The accelerating penetration of mobile phones and access to Internet access has been a huge contributor too. Farsi is the second most used language on the Internet, despite it being the eighteenth most spoken language in the world and there are more bloggers per capita in Iran than anywhere else in the world.
I don’t have to tell you that the Internet is a great place to anonymously foster discontent, but it’s also an unparalleled tool for opaque organization. ‘Would you like to join the group ‘Death to the Dictator’? Start: June 12th 9am. Finish: TBA. Admin: Mir-Hossein Mousavi. This is a closed group.’
I think the other ingredient is bruised pride.
The fact that Iran’s middle class is disappearing is embarrassing and angering for Iranians, so too the fact that no amount of education guarantees employment. Every Iranian knows how resource rich the country is too, compounding the embarrassment of the economic mismanagement.
That Iran is bunched in with the same mind space as the other ‘axis of evil’ countries is also a sore point. Iran is not North Korea, a bizarre by-product of the cold war. Nor is it Iraq, another relatively new country ruled in pockets by schismatics.
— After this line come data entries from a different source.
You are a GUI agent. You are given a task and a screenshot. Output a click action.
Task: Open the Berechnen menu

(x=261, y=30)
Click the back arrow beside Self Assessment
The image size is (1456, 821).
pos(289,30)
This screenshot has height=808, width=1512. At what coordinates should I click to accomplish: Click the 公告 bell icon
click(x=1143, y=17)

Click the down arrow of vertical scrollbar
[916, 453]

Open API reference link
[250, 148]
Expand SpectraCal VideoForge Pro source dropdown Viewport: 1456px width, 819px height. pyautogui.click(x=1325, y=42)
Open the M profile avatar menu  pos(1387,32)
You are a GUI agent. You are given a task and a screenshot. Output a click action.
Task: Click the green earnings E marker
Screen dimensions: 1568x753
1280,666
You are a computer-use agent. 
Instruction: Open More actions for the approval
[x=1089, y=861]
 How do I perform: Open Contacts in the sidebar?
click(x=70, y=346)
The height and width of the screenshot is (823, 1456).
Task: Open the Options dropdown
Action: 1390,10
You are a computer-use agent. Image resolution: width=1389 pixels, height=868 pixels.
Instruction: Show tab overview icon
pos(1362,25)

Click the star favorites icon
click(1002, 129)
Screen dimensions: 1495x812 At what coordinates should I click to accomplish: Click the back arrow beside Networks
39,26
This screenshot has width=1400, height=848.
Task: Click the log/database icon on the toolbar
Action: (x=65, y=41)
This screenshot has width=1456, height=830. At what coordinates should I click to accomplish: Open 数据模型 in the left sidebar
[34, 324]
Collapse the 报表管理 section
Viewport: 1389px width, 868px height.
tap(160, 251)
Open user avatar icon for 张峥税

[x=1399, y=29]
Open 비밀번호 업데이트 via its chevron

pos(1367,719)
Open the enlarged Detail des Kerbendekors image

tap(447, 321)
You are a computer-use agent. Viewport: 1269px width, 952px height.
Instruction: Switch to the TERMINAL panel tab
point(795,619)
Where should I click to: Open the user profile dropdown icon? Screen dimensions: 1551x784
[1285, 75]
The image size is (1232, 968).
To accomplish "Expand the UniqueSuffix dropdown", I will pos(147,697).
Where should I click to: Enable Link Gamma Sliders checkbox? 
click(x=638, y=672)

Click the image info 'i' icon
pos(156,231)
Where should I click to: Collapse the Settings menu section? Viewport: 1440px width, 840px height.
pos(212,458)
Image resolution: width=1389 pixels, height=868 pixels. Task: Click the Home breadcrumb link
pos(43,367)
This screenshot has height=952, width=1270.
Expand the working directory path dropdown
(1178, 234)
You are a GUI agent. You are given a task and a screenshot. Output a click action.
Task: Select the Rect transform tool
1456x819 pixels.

Iran is the current incarnation of a proud and enduring nation. Iran is the land of Ferdowsi or Hafez, two famous Iranian poets who are still read on the streets of Iranian cities in the evenings. Iran is the country of Perspolis, of Xerxes and Darius the Great.
And also Mahmoud Ahmadinejad.
Forget his policies and application of power, Ahmadinijad himself must be personally embarrassing for many educated Iranians. He panders to religious fundamentalists, the rural poor and xenophobes, he baits and goads the west, he denies the Holocaust.
Having a president who denies the holocaust is nasty in many ways, but one is just plain anti-intellectual. The same embarrassment must be felt when being represented by a fundamentalist Christian who believes the earth was created six-thousand years ago. It’s the contradiction of inalienable fact.
I met a girl in Tehran last year that I always see in my mind as a part of those demonstrating crowds in Tehran or Isfahan. Her name was Rahalek and we met after she followed me for an hour at the main train terminal.
A twenty-six year old Isfahani graduate student who spoke seven languages, Rahalek was in Tehran interviewing for a job at the German consulate. After half an hour I knew she hated the hijab, hated the Iranian economy was derailed and very much wanted to tell me about the first two things.
After talking for a while, a policeman came over and had a stern word with her. She gave him an even sterner word. I couldn’t understand what was being said, but I could tell that he was threatening to take her to the police station. Eventually he backed down and left with a vein throbbing in his neck. I asked if he really would have put her in a cell. She told me that they have before- her and most of her friends. She said she just didn’t care.
When you see so much wrong, even a few moments of empowerment can go a long way. And if the state won’t empower you, in even the most marginal way, I suppose you can’t help but take it yourself.